Klaagster stelt ook dat de belastinglatentie wegens het verschil tussen de fiscale en de commerciële waardering van de pensioenvoorziening niet geactiveerd had mogen worden, omdat dit verschil niet tijdelijk was. De tijdelijkheid ontbrak volgens klaagster omdat de B.V. na de activa/passiva-transactie geen omzet meer kon genereren en de pensioenverplichtingen daardoor niet meer kón nakomen. Toekomstige winsten, als die er al waren, konden daarmee dus niet gecompenseerd worden. Betrokkene heeft hiertegen geen verweer gevoerd. De Accountantskamer is van oordeel dat betrokkene zich ook had behoren te verdiepen in de vraag of de belastinglatentie wegens het verrekenbaar tijdelijk verschil (RJ 272.307 noemt het tijdelijk verschil tussen de commerciële en de fiscale waarde van een pensioenverplichting als voorbeeld) wel geactiveerd kon worden en daarover met het management in gesprek te gaan. Betrokkene heeft dat blijkbaar nagelaten.
5.14.6.
Het subklachtonderdeel is gegrond. Betrokkene heeft het fundamentele beginsel van vakbekwaamheid en zorgvuldigheid geschonden.
5.15. 6) de rekening-courantverhouding tussen de man en de B.V.
5.15.1.
Klaagster heeft meerdere bezwaren tegen de in de jaarrekeningen vanaf 2013 verwerkte post rekening-courant‘[eenmanszaak] Advies Training Coaching’, de eenmanszaak van de man. De afspraken tussen de B.V. en de man inzake de rekening-courantverhouding waren niet schriftelijk vastgelegd, de lening aan de man in de vorm van de rekening-courantverhouding berustte niet op zakelijke gronden, de door de man verschuldigde rente was te laag en de rekening-courantverhouding was niet transparant, de schuld van de man aan de B.V. nam ondanks waarschuwingen van betrokkene met € 30.000 toe en in wezen was sprake van een lening die als financieel vast actief verwerkt had moeten worden.
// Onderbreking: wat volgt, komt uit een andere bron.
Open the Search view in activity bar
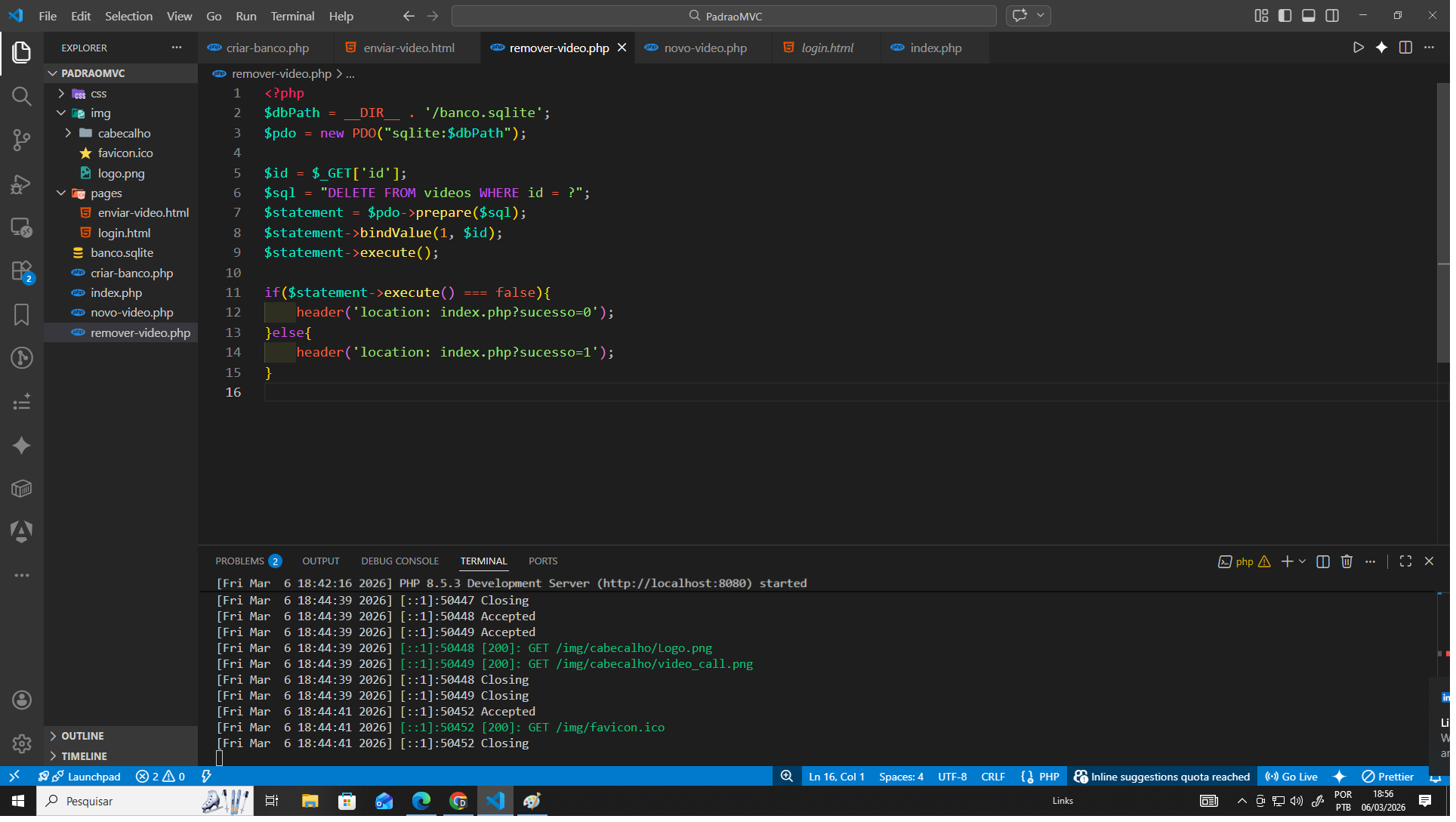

Ook heeft betrokkene het verloop van de rekening-courantverhouding door de jaren heen in de procedure bij de rechtbank De Haag misleidend gepresenteerd.
Betrokkene heeft de bezwaren grotendeels tegengesproken.
5.15.2.
De Accountantskamer overweegt het volgende. De rekening-courantverhouding is in de eerste klacht slechts zijdelings aan de orde gesteld; in de uitspraak van de Accountantskamer van 22 oktober 2021 zijn er dan ook geen overwegingen aan gewijd. Van ne bis in idem is ten aanzien van de rekening-courantverhouding geen sprake. Klaagster is op dit onderdeel van haar klacht ontvankelijk.
5.15.3.
De Accountantskamer stelt het volgende vast. In de jaarrekening 2013 van de B.V. is onder de vlottende activa de rekening-courantverhouding met de eenmanszaak verwerkt. Die rekening-courantverhouding houdt verband met de activa/passiva-transactie die per 1 januari 2013 heeft plaatsgevonden waardoor een schuld van de man aan de B.V. ontstond die volgens de jaarrekening 2013 € 117.426 bedroeg. Over het verslagjaar 2013 is een rente van 4% toegepast. In de toelichting is vermeld dat er geen afspraken zijn gemaakt over aflossing en zekerheden. In de toelichting in de jaarrekeningen 2014, 2015, 2016 staat hetzelfde, met dien verstande dat het rentepercentage in die verslagjaren 2,5 bedroeg. De jaarrekeningen 2013, 2014 en 2015 bevatten in de bijlage een specificatie van de rekening-courantverhouding; de jaarrekening 2016 verwijst naar eenzelfde bijlage maar die is niet overgelegd. In de jaarrekeningen 2017, 2018 en 2019 is alleen het rentepercentage van 2,5 vermeld. In 2019 is de rekening-courantverhouding gewijzigd in een schuld van de B.V. aan de man van € 5.654 in plaats van een schuld van de man aan de B.V. In 2020 is de schuld van de B.V. opgelopen tot € 11.866. De jaarrekening 2020 bevat verder geen gegevens over de rekening-courantverhouding.
5.15.4.
De Accountantskamer is van oordeel dat uit de gedrags- en beroepsregels niet volgt dat betrokkene gehouden was op een schriftelijke vastlegging van de afspraken tussen de man en de B.V. aan te dringen. Wel had betrokkene van het management duidelijkheid moeten krijgen over de verwerking van de rekening-courantverhouding onder de tot de vlottende activa behorende vorderingen (opeisbaarheid binnen 12 maanden conform RJk A2.106). In een managementletter van 9 augustus 2013 van een kantoorgenoot van betrokkene staat immers dat de vordering van de B.V. op de man niet direct opeisbaar is gezien diens privé-vermogenssituatie. Dat wijst niet op opeisbaarheid binnen 12 maanden. De kritiek van klaagster is in zoverre gegrond.
5.15.5.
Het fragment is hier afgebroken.